In this case we can use count sort as all the numbers are less than number 7 which can act as a key in count sort and the range of the numbers is also small so count sort is best suited in these cases with complexity O(k+N) = O(N) in a linear time

So the input is fixed {4,5,6,4,5,6} ?

function(array[ ])   //O(1)
{
return {4,4,5,5,6,6};
}

Or can we please define the input instances in their fully generality, please?

// int[] input = {4,5,6,6,6,6,5,4,4,6}
public static void sortArray(int[] input)
{
int start=0;
int end = input.length-1;
int counter_4 = 0;
int counter_6 = input.length-1;
while(input[counter_4]==4)
{
counter_4++;
start++;
}
while(input[counter_6]==6)
{
counter_6--;
end --;
}
while(start <end) {
if(input[start]==4 && start > counter_4)
{
int tmp = input[counter_4];
input[counter_4] = input[start];
input[start] = tmp;
counter_4++;
if(tmp!=4 && tmp!=6)
start++;
}
else if(input[start] == 6 && start<counter_6)
{
int tmp = input[counter_6];
input[counter_6] = input[start];
input[start] = tmp;
counter_6--;
if(tmp!=4 && tmp!=6)
start++;
}
else
start++;
}
System.out.println("Printing sorted array ");
for (int i = 0; i < input.length; i++) {
System.out.print(input[i]+" ");
}
System.out.println();
}

Quicksort in this case won't be a good option as data is almost sorted and this is the worst case for quick sort (n square).
An merge sort (require additional space) and a insert sort (no additional space) could be a nice option.

Just use merge procedure of merge sort?

Divide the array into two parts and use merge sort. Best case time complexity is O(n).

void Partition(int data[], int size1, int low, int high)
{
int p = -1;
int q = size1;
for (int i = 0; i < q;)
{
if (data[i] < low)
{
swap(data[i], data[++p]);
++i;
}
else if (data[i] > high)
swap(data[i], data[--q]);
else ++i;
}
}
//low=5 and high=5

As elements are partially sorted and array has only few elements, it would be a perfect use case for Insertion Sort!

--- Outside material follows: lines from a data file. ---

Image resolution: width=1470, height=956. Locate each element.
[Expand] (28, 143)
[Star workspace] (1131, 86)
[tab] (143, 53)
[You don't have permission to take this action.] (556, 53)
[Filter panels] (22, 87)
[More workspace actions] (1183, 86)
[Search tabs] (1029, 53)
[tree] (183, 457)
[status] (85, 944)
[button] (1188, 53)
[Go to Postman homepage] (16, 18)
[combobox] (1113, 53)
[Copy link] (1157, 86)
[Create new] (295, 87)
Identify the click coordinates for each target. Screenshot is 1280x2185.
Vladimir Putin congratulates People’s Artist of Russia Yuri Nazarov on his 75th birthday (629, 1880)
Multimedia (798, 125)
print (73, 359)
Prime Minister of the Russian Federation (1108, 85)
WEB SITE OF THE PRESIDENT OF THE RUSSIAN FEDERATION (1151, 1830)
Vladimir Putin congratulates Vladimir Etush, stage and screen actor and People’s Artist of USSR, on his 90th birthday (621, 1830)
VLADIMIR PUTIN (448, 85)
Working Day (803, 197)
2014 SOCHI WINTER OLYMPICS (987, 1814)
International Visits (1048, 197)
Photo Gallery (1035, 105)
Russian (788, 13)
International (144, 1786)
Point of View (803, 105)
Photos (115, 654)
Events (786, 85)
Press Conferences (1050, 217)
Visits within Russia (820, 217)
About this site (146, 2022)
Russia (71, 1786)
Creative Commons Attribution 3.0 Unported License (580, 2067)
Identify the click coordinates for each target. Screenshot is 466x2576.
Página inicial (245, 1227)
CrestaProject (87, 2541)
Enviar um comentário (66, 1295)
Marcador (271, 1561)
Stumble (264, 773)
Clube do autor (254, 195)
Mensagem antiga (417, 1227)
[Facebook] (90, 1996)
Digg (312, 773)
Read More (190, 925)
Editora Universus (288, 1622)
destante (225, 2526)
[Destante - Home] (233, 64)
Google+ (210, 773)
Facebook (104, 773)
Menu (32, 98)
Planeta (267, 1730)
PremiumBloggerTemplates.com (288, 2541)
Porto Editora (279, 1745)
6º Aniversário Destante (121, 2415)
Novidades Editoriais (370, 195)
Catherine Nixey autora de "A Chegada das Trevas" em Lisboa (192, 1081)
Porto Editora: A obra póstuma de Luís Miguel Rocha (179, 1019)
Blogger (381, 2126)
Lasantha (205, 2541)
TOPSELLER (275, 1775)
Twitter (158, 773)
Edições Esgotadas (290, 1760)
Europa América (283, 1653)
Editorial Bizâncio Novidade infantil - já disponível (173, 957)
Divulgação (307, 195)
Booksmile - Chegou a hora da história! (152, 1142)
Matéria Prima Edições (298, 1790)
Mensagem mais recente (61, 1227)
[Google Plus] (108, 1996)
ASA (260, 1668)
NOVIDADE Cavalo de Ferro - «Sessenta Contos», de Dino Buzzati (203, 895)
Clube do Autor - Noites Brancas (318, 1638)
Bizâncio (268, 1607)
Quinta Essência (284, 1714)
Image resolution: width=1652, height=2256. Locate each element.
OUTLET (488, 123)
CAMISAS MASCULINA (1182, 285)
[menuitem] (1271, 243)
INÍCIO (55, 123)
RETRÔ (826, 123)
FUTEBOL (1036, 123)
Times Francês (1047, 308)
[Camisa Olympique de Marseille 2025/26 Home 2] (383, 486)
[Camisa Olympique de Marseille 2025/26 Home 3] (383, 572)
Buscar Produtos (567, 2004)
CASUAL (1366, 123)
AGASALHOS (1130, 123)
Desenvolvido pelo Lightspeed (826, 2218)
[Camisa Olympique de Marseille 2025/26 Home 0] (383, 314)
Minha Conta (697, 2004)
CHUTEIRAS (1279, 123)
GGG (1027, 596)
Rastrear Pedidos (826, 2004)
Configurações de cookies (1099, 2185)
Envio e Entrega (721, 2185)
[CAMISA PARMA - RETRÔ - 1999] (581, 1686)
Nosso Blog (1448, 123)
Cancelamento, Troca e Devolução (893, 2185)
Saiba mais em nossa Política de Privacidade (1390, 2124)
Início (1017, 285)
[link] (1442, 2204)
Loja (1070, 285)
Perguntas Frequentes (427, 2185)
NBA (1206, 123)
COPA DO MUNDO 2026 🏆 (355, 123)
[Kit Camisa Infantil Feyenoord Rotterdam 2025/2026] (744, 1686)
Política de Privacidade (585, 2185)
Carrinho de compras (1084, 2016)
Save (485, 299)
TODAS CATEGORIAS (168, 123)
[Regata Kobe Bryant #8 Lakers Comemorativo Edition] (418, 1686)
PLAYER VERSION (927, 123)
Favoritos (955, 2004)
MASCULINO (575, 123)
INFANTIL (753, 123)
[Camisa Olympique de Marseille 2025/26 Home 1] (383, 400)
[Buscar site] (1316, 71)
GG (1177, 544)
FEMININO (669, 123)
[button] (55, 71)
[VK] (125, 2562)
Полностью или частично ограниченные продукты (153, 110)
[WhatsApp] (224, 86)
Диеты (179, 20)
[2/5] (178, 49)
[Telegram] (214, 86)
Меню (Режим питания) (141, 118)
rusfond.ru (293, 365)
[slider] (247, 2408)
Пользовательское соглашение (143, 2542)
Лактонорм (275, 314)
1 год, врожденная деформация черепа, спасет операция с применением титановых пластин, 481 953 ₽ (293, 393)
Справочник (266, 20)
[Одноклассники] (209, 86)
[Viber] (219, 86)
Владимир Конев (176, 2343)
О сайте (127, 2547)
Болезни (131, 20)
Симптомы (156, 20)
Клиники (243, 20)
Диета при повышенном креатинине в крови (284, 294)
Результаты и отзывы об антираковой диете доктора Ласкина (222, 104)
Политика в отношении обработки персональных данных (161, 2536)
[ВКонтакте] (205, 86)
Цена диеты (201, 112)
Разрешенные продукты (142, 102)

Actually none of the above ! waste of time guys, all same answers but no out of box thinking.

If you see input, the numbers are out of order at most by 4 numbers.

so what to do : build heap of 4 numbers, remove min and keep advancing after 5th number and adding new number. At the end when all numbers exhaust, add all remaining numbers on heap one by one by deleting min.

This is what the interviewer is expecting.